Simulation and Optimization III

Contributed Session

Chair: Prasanna Kumar Ragavan, Virginia Tech, Durham Hall,

Blacksburg, VA, 24061, United States,

rpkumar@vt.edu

1 - Managing Escalations: Equipment Failure And Response

Capacity Allocation

Marc Christiaan Jansen, PhD Candidate, Cambridge Judge

Business School, Downing College, Regent Street, Cambridge,

CB2 1DQ, United Kingdom,

mcj32@cam.ac.uk

Nektarios Oraiopoulos, Daniel Ralph

Failure of medical equipment represents a cause of downtime for hospitals and

may lead to life-threatening circumstances for patients. At the onset of such

failure, the scale of the disruption is typically unknown. This paper examines how

contracting decisions between a maintenance service provider and multiple

clients can enable efficient allocation of response capacity under imperfect and

asymmetric information on the true nature of the disruption.

2 - Illusion Of Control In Resource Allocation Decision Making

Howard Charles Ralph, Visiting Assistant Professor, Western

Carolina University, 201 Edgemont Avenue, Liberty, SC,

29657-1110, United States,

r_11l1f@hotmail.com

Resource allocation decisions drive the managerial function of control and are

basic to business school curricula. Decision problems, deterministic or

probabilistic, seek to equip future managers with mathematical tools for

optimized solutions, and flexibility to operate under uncertainty.
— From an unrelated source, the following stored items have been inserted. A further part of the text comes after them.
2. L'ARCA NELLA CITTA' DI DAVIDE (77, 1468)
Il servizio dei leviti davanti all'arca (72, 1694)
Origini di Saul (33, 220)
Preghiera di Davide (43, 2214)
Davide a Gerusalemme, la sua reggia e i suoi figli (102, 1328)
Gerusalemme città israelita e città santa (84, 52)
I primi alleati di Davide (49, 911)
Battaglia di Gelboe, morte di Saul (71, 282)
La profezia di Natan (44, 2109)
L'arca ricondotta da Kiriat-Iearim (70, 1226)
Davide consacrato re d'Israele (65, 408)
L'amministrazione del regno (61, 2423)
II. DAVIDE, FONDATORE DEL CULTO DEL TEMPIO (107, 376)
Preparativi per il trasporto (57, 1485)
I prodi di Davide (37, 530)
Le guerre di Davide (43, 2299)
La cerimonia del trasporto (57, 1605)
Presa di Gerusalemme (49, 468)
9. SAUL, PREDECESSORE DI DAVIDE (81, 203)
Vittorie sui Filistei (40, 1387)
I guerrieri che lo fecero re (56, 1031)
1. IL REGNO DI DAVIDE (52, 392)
But, “illusion of

control” or cognitive biases giving the decision-maker unwarranted confidence,

interferes with learning. An exercise has inexperienced decision-makers prioritize

a set of realistic allocation problems and explores recorded rationales for features

of illusion of control biases.

3 - Flexible High Density Puzzle Storage System

Ehsan Shirazi, West Virginia University, 1204, Van Voorhis Road,

Unit B, Morgantown, WV, 26505, United States,

ehshirazi@mix.wvu.edu

A puzzle-based storage system has been introduced to replenish and retrieve

items from the top and bottom of a highly dense storage system. Each cell of the

puzzle storage is considered as a grid. Each grid is able to store an item and or to

move items in the south direction. We describe a high density storage system that

can retrieve and replenish items from all sides. A puzzle storage with this

characteristic is a lot more flexible than what has been introduced before. We will

illustrate how this puzzle storage scheme affects replenish and retrieve time based

on different network policies, distributions of replenishing and retrieving items,

and number of free spaces on the puzzle network.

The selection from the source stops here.